**Task item:** Each line from the one containing "AIR JORDAN (142, 2448)" through the last line of the data below is to be written out verbatim, and nothing more.

**Excerpted records:**
________
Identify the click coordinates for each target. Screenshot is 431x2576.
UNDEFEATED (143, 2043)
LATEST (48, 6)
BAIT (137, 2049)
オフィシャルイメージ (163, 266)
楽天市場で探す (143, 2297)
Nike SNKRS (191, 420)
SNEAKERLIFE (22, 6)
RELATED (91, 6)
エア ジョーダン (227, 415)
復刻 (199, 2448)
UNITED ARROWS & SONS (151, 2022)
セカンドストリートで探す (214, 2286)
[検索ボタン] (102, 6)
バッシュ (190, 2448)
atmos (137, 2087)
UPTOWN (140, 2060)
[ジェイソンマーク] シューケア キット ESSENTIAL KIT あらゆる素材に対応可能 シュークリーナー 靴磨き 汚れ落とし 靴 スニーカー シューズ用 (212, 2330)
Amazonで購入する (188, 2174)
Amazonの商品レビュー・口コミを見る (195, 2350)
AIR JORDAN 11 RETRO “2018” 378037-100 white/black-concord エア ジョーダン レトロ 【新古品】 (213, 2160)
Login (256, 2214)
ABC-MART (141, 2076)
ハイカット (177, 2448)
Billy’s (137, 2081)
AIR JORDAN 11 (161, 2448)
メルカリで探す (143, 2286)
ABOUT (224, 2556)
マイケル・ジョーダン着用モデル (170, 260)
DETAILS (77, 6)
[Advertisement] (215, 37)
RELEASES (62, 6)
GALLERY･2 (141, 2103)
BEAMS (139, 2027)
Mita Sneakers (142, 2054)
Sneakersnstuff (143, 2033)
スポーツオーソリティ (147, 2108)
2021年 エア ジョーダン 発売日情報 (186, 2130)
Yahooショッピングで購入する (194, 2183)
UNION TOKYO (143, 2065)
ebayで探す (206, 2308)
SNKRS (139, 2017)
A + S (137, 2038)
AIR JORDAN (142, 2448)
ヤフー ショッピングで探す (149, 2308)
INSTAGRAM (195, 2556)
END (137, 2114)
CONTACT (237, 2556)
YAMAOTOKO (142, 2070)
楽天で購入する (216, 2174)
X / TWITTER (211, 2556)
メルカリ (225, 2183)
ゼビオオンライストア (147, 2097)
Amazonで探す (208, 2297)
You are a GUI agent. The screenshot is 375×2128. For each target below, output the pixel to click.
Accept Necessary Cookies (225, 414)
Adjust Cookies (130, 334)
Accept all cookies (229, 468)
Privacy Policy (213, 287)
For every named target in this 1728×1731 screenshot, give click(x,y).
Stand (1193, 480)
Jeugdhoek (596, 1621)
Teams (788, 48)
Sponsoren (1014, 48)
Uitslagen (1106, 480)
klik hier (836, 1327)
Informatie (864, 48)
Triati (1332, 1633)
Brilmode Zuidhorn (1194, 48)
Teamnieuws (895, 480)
________
**Response below:**
AIR JORDAN (142, 2448)
ヤフー ショッピングで探す (149, 2308)
INSTAGRAM (195, 2556)
END (137, 2114)
CONTACT (237, 2556)
YAMAOTOKO (142, 2070)
楽天で購入する (216, 2174)
X / TWITTER (211, 2556)
メルカリ (225, 2183)
ゼビオオンライストア (147, 2097)
Amazonで探す (208, 2297)
You are a GUI agent. The screenshot is 375×2128. For each target below, output the pixel to click.
Accept Necessary Cookies (225, 414)
Adjust Cookies (130, 334)
Accept all cookies (229, 468)
Privacy Policy (213, 287)
For every named target in this 1728×1731 screenshot, give click(x,y).
Stand (1193, 480)
Jeugdhoek (596, 1621)
Teams (788, 48)
Sponsoren (1014, 48)
Uitslagen (1106, 480)
klik hier (836, 1327)
Informatie (864, 48)
Triati (1332, 1633)
Brilmode Zuidhorn (1194, 48)
Teamnieuws (895, 480)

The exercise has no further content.